Fix #41630: include max_seq_length in cudnn descriptor cache key #41832

lissyx · 2020-07-28T18:43:38Z

No description provided.

googlebot · 2020-07-28T18:43:42Z

We found a Contributor License Agreement for you (the sender of this pull request), but were unable to find agreements for all the commit author(s) or Co-authors. If you authored these, maybe you used a different email address in the git commits than was used to sign the CLA (login here to double check)? If these were authored by someone else, then they will need to sign a CLA as well, and confirm that they're okay with these being contributed to Google.
In order to pass this check, please resolve this problem and then comment @googlebot I fixed it.. If the bot doesn't comment, it means it doesn't think anything has changed.

ℹ️ Googlers: Go here for more info.

googlebot · 2020-07-28T18:45:48Z

CLAs look good, thanks!

ℹ️ Googlers: Go here for more info.

tensorflow/core/kernels/cudnn_rnn_ops.cc

sanjoy

Looks fine to me, but I'll wait for @kaixih to LGTM also.

tensorflow/core/kernels/cudnn_rnn_ops.cc

sanjoy

Actually, can you please also add a test case?

lissyx · 2020-07-30T09:24:45Z

Actually, can you please also add a test case?

I can't find any existing test file supporting what is in tensorflow/core/kernels/cudnn_rnn_ops.cc, and the coverage of CONTRIBUTING.md for tests is quite scarce, it just covers how to run them. Would you have some pointers on where I should add test case?

lissyx · 2020-07-30T11:06:55Z

Actually, can you please also add a test case?

I can't find any existing test file supporting what is in tensorflow/core/kernels/cudnn_rnn_ops.cc, and the coverage of CONTRIBUTING.md for tests is quite scarce, it just covers how to run them. Would you have some pointers on where I should add test case?

Managed to add something as a new tf_cuda_cc_test, so it required some new headers and moving the two structs into that. It gets more invasise of a patch than I hoped for at the begining, but locally tests runs well and catches the regression.

kaixih · 2020-07-30T19:02:13Z

I am wondering if it is possible to limit the test into the python test, like in the lstm_v2_test.py. All we need to do is to design a simple training as in the issue 41630 that uses [1, 2048, 2048, 1, 74, 2, 2048] in the first step and store it to the cache but [1, 2048, 2048, 1, 75, 2, 2048] in the second step. If this can be successfully trained on GPU, we can view it as passed. How do you think?

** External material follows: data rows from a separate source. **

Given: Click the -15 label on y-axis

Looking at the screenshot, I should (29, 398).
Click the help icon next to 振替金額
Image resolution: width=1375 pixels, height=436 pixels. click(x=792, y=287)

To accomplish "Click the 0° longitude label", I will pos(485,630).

lissyx · 2020-07-30T19:14:13Z

I am wondering if it is possible to limit the test into the python test, like in the lstm_v2_test.py. All we need to do is to design a simple training as in the issue 41630 that uses [1, 2048, 2048, 1, 74, 2, 2048] in the first step and store it to the cache but [1, 2048, 2048, 1, 75, 2, 2048] in the second step. If this can be successfully trained on GPU, we can view it as passed. How do you think?

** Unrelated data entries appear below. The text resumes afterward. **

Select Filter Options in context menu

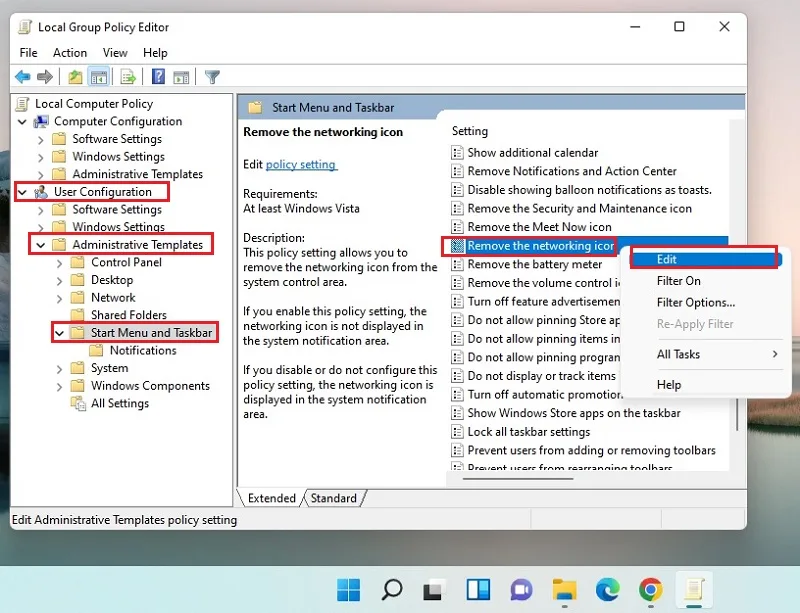695,303
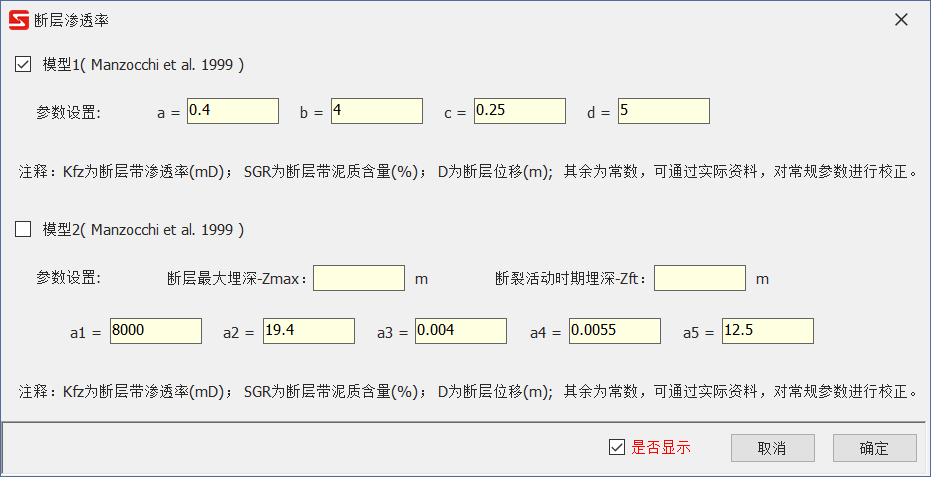Click the 取消 button
Image resolution: width=931 pixels, height=477 pixels.
click(772, 448)
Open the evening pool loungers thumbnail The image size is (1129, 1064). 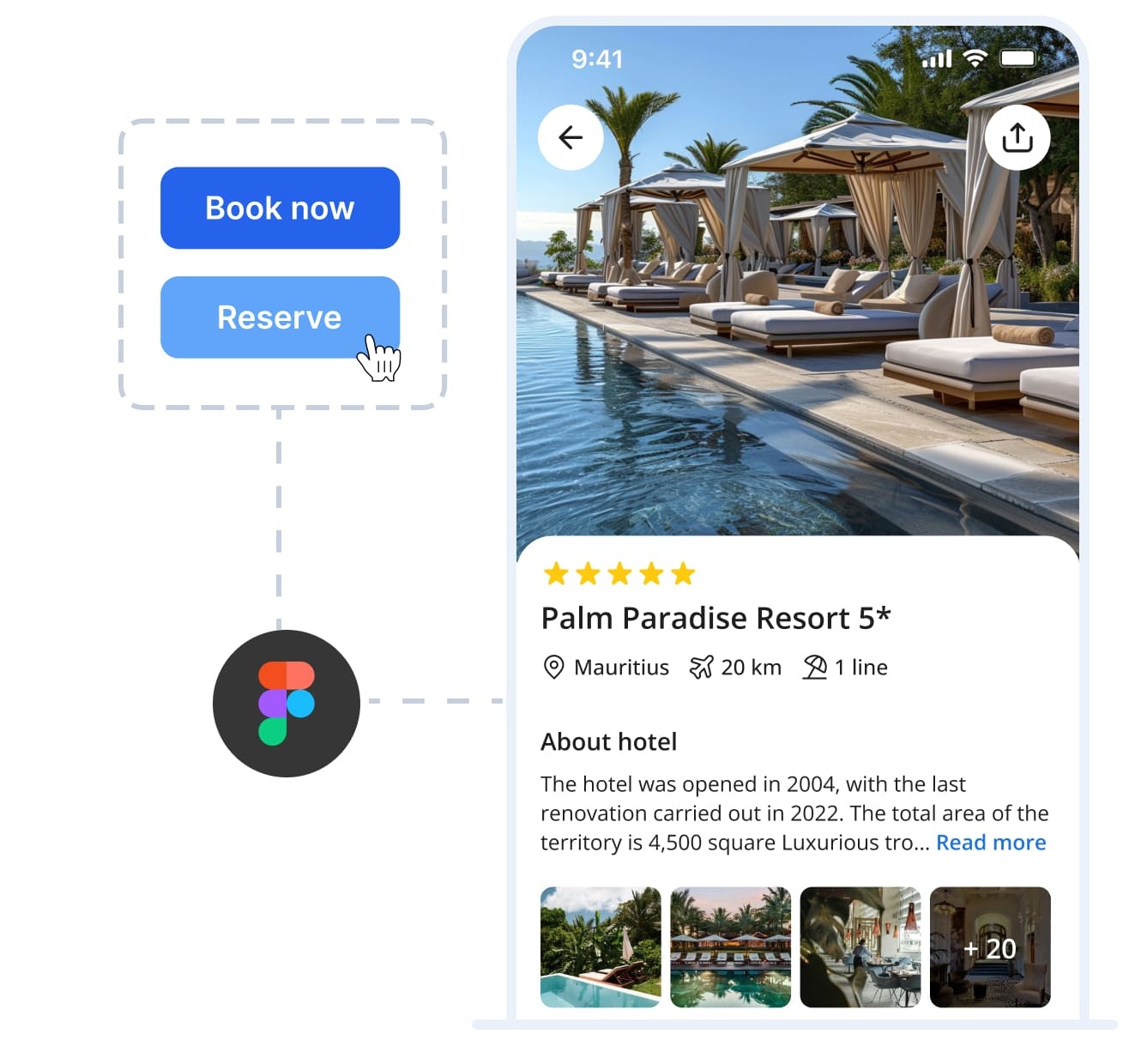pyautogui.click(x=730, y=947)
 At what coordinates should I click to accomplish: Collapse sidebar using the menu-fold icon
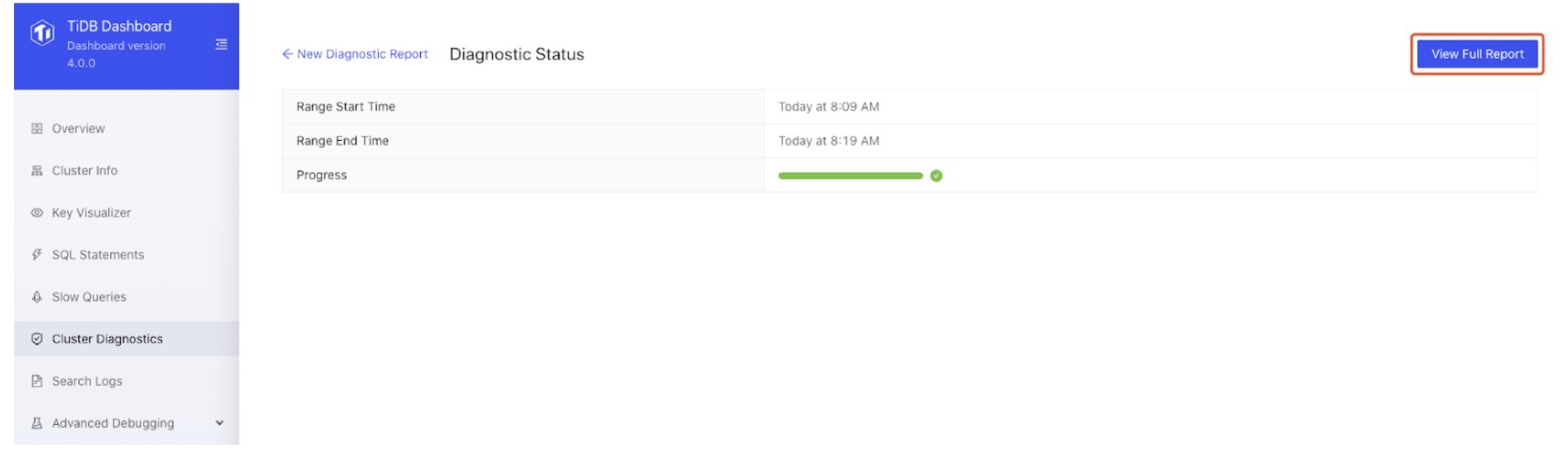pos(222,45)
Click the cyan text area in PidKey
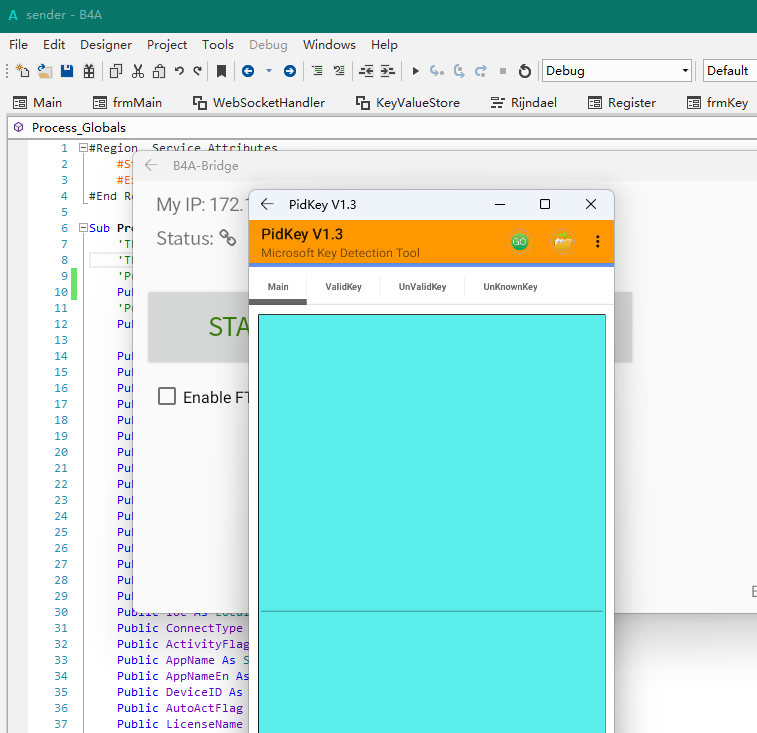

I can look into that, it would sounds like a better option than the current test I wrote.

lissyx · 2020-07-30T21:23:40Z

lstm_v2_test.py.

Do you know if there's any magic to run python tests required? I've followed CONTRIBUTING.md section about running unit tests, but

bazel test -s --verbose_failures --config=noaws --config=nogcp --config=nohdfs --config=nonccl -c opt --config=cuda -k //tensorflow/python/keras/layers
[...]
INFO: Analyzed target //tensorflow/python/keras/layers:layers (0 packages loaded, 0 targets configured).
INFO: Found 1 target and 0 test targets...
Target //tensorflow/python/keras/layers:layers up-to-date (nothing to build)
INFO: Elapsed time: 0.336s, Critical Path: 0.00s
INFO: 0 processes.
INFO: Build completed successfully, 1 total action
INFO: Build completed successfully, 1 total action

kaixih · 2020-07-30T21:26:38Z

Have you tried to simply run python lstm_v2_test.py?

lissyx · 2020-07-30T21:30:50Z

Have you tried to simply run python lstm_v2_test.py?

Even simpler: //tensorflow/python/keras/layers:lstm_v2_test bazel target, I assumed passing the directory would run all tests there.

lissyx · 2020-07-31T11:03:27Z

Making progresses:

  @test_util.run_gpu_only
  def test_lstm_variable_sequence_length(self):
    if test.is_built_with_rocm():
      self.skipTest('Skipping the test as ROCm MIOpen does not '
                    'support padded input yet.')
    input_shape = 2048
    rnn_state_size = 2048
    batch = 2

    timestep = 1

    (x_train, y_train), _ = testing_utils.get_test_data(
        train_samples=batch,
        test_samples=0,
        input_shape=(timestep, input_shape),
        num_classes=rnn_state_size,
        random_seed=random_seed.DEFAULT_GRAPH_SEED)

    timestep = 1

    (x2_train, y2_train), _ = testing_utils.get_test_data(
        train_samples=batch,
        test_samples=0,
        input_shape=(timestep, input_shape),
        num_classes=rnn_state_size,
        random_seed=random_seed.DEFAULT_GRAPH_SEED)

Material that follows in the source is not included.